Removing a Manually-added Privileged Object
You can remove Privileged objects that have been manually added by a user from the Privileged Objects list.
|
|
NOTE: Privileged objects added by the Privileged provider (Security Guardian or BloodHound Enterprise) cannot be removed via On Demand. |
Note that, if you remove a manually-added object from the Privileged list, it will no longer be monitored and if re-added, it will revert to being Not Certified, regardless of its status when it was removed.
To remove a manually-added Privileged object:
-
From the Privileged Objects list, the object(s) you want to remove.
-
Click Remove Privileged.
|
|
NOTE: If any Privileged objects added by the Privileged provider are in the selection, the Remove Privileged option will be disabled. |
You will be prompted to confirm the action.
Certifying Privileged Objects
Certification is a means by which you can verify that any object identified by the Privileged provider or added manually by a user as Privileged qualifies as Privileged. Once certified, it will be used to establish a baseline for generating Findings for Detected and Hygiene Indicators.
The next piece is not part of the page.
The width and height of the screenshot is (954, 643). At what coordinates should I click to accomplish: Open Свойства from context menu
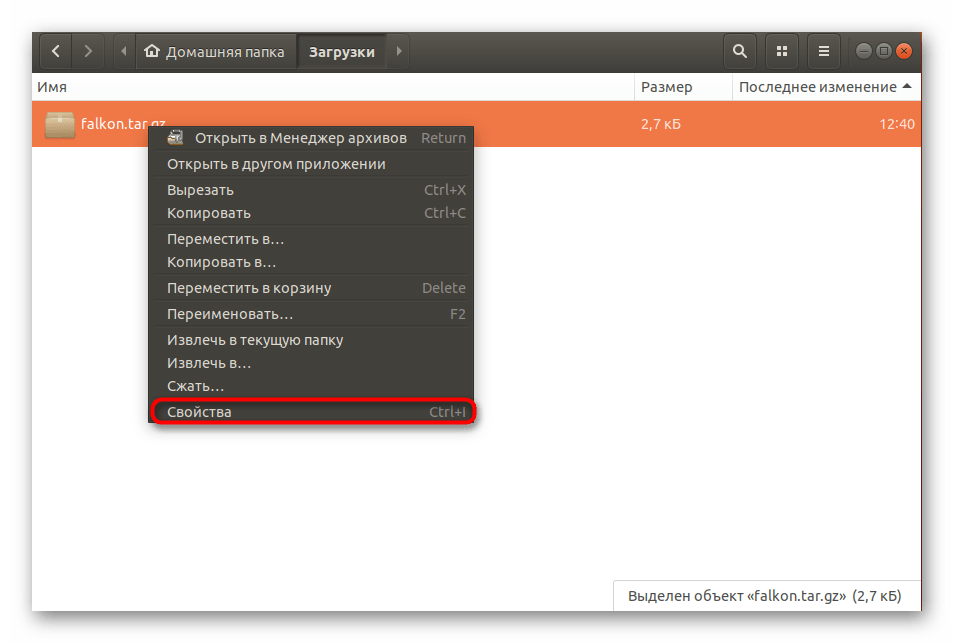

By default, any object added as Privileged (which includes objects in the initial list collected by the Privileged provider), its status is Not Certified. This encourages you, as a Security Guardian administrator, to review each object for Privileged account security risks.
|
|
EXCEPTION: Because they pose the highest security risk to your Entra ID environment, Privileged Tenant objects identified by the Privileged provider (Security Guardian or BloodHound Enterprise) are certified automatically. |
You can certify one or multiple objects from the Privileged Objects list, or individually from the Investigate Finding page or within a New Privileged Object's Details view on the Dashboard.
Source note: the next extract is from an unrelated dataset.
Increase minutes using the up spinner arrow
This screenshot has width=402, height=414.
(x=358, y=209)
It is strongly recommended that any manually-added Privileged objects that, after review, have not been certified as Privileged be removed.
To certify Privileged objects from the Privileged list:
-
From the Privileged Objects list, select the object(s) you want to certify.
-
Click Certify Privileged.
To certify a Privileged object from the Findings Investigation page:
Click Certify Privileged Object.
You will be prompted to confirm the certification. The confirmation dialog also includes a check box that allows you to dismiss the Finding at the same time.
|
|
NOTE: Once a Privileged object has been certified, it will no longer display in the New Privileged Objects tile on the Dashboard. |
Exporting the Privileged Objects List
You can export the complete, unfiltered Privileged objects list to a .csv file, which can be shared with stakeholders and used for security assessment engagements.
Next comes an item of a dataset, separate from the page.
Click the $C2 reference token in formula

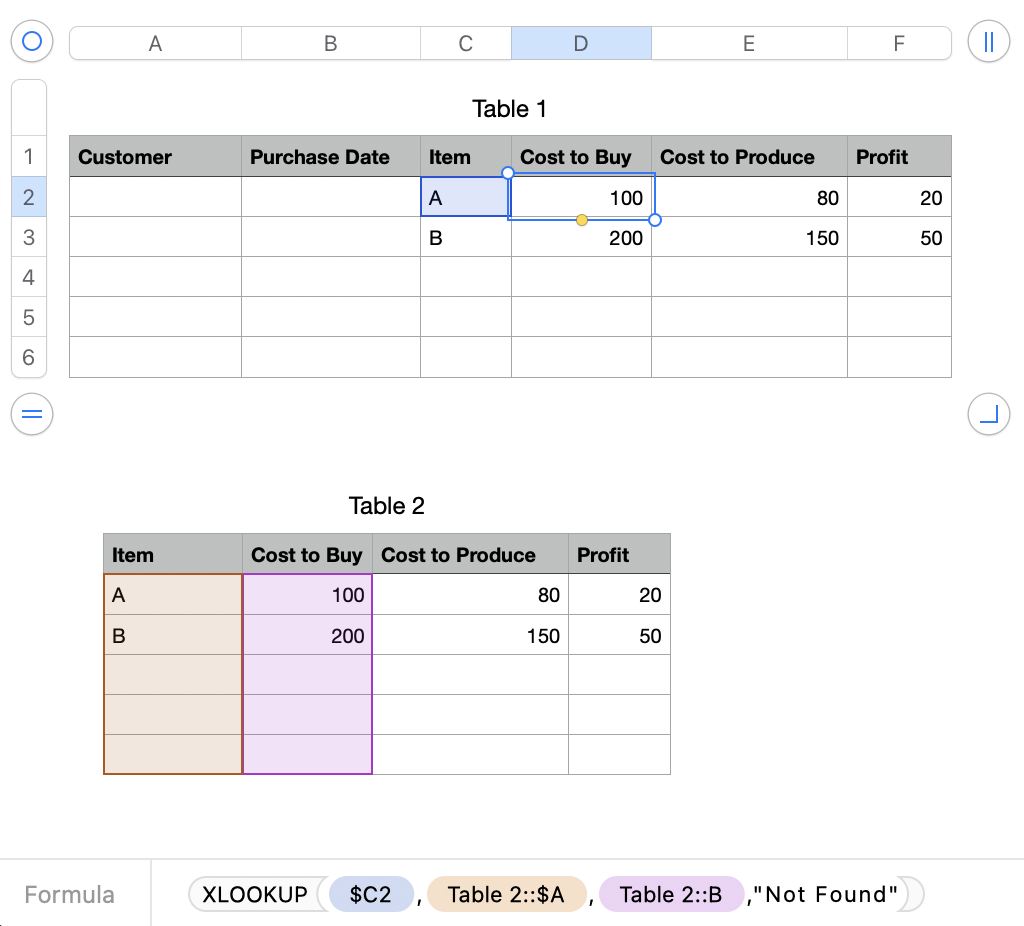(370, 894)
To export the Privileged objects list:
From the Privileged Objects page, click Export to CSV.
The file is exported to your Downloads folder with the file name export_{timestamp}_{a GUID}.csv and includes the following information:
-
Display Name
-
Principal Name
-
Tenant
-
Object Type
-
Date Added
-
Added By
-
Certification Status
Assessments
Assessments are a set of Discoveries that are evaluated against collected data to identify vulnerabilities in your organization's Active Directory domain(s) and/or Entra ID tenant(s). They run automatically once added, and then run periodically, depending on how often data is collected. This allows you to identify which objects within scope contain vulnerabilities that require further investigation and remediation.
To access Assessments functionality:
From the left navigation menu, choose Security | Assessments.